╭──

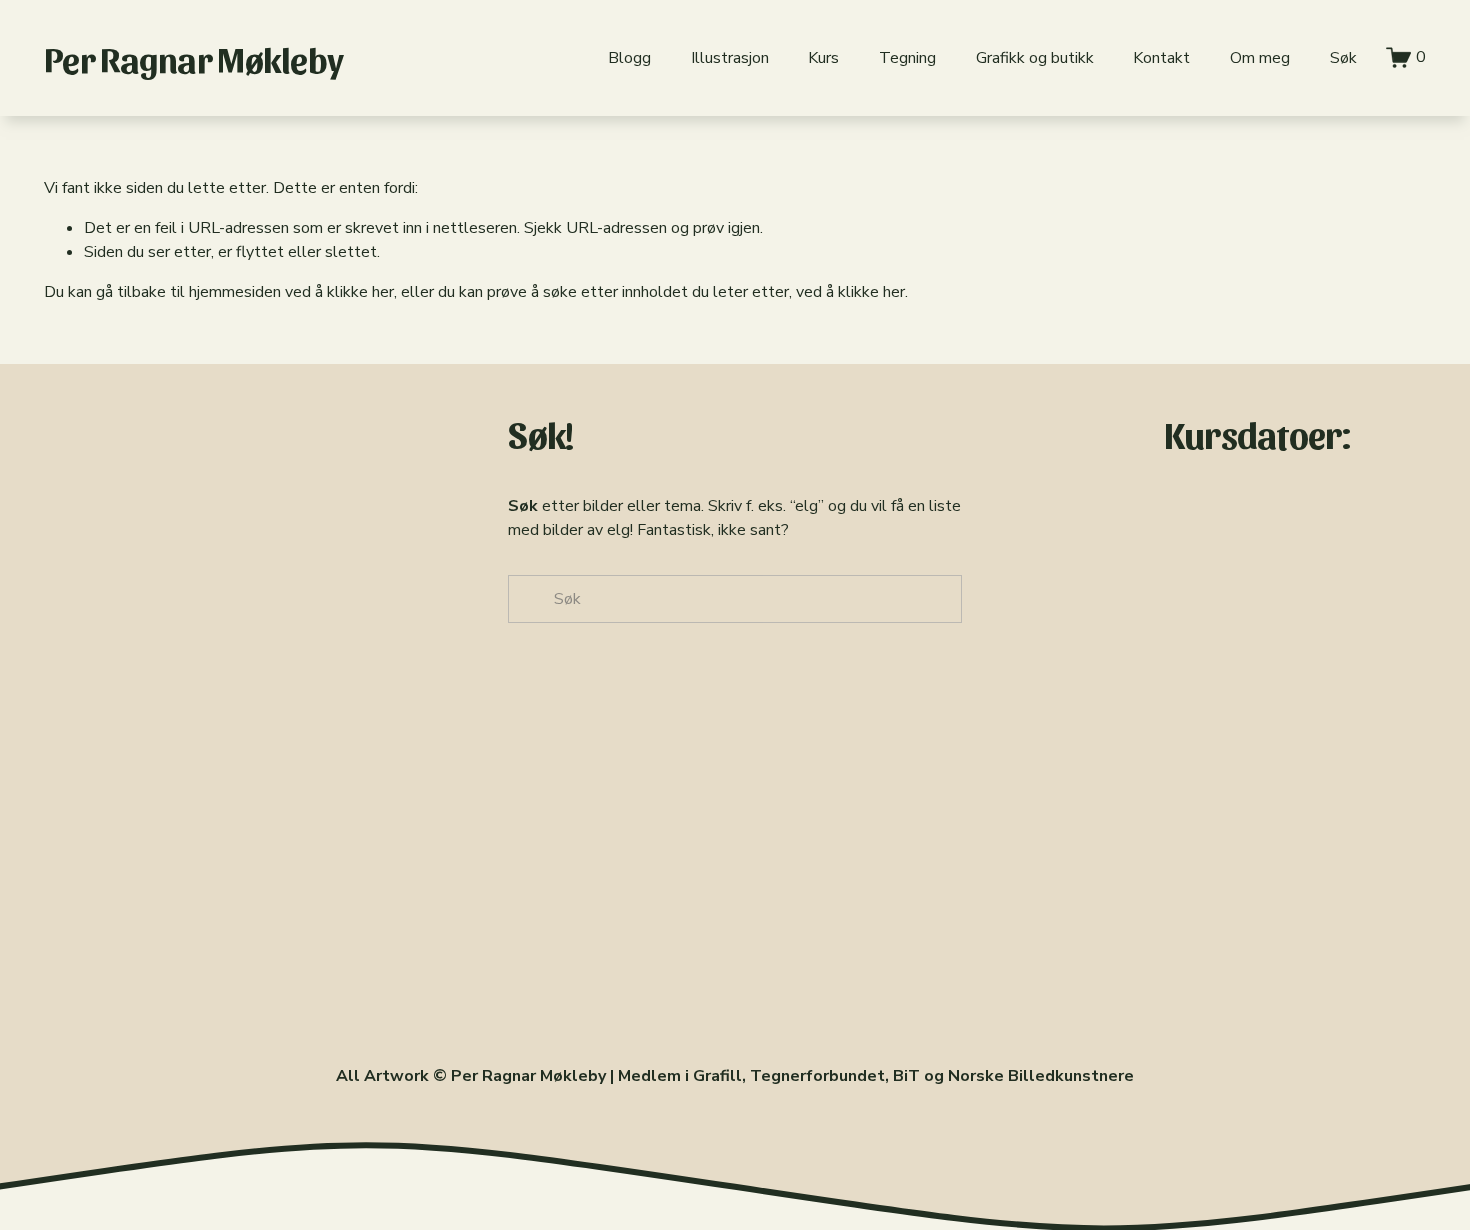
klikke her (360, 292)
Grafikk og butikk (1035, 58)
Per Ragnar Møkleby (193, 58)
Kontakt (1161, 58)
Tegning (907, 58)
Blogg (629, 58)
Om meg (1260, 58)
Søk (1343, 58)
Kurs (823, 58)
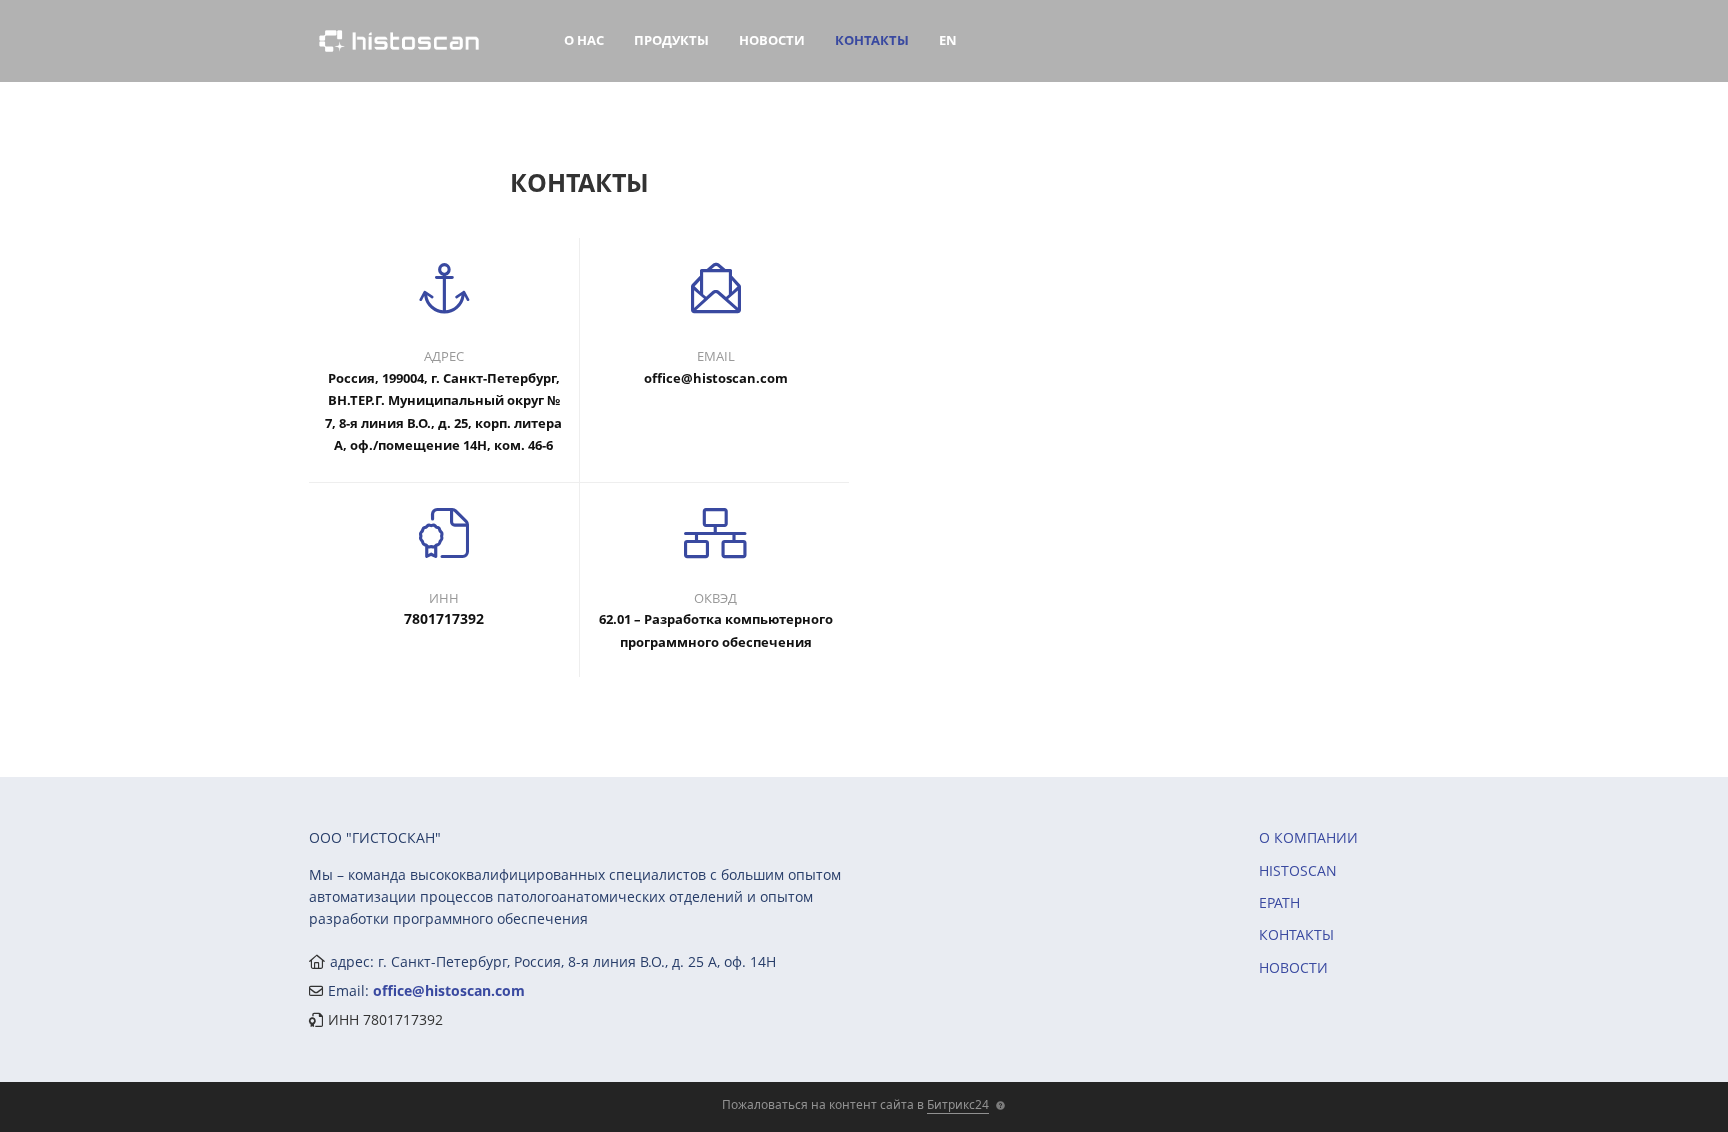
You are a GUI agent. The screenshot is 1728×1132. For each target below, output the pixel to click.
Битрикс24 (958, 1104)
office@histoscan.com (449, 990)
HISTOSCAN (1298, 870)
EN (948, 40)
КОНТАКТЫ (872, 40)
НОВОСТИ (772, 40)
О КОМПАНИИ (1308, 837)
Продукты (671, 40)
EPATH (1279, 902)
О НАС (584, 40)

╰──

WHAT THE TASK ASKS –
Whatever pictures the entries contain, omit them, and write the rest out exactly.

EXERCISE OUTPUT –
klikke her (360, 292)
Grafikk og butikk (1035, 58)
Per Ragnar Møkleby (193, 58)
Kontakt (1161, 58)
Tegning (907, 58)
Blogg (629, 58)
Om meg (1260, 58)
Søk (1343, 58)
Kurs (823, 58)
You are a GUI agent. The screenshot is 1728×1132. For each target below, output the pixel to click.
Битрикс24 (958, 1104)
office@histoscan.com (449, 990)
HISTOSCAN (1298, 870)
EN (948, 40)
КОНТАКТЫ (872, 40)
НОВОСТИ (772, 40)
О КОМПАНИИ (1308, 837)
Продукты (671, 40)
EPATH (1279, 902)
О НАС (584, 40)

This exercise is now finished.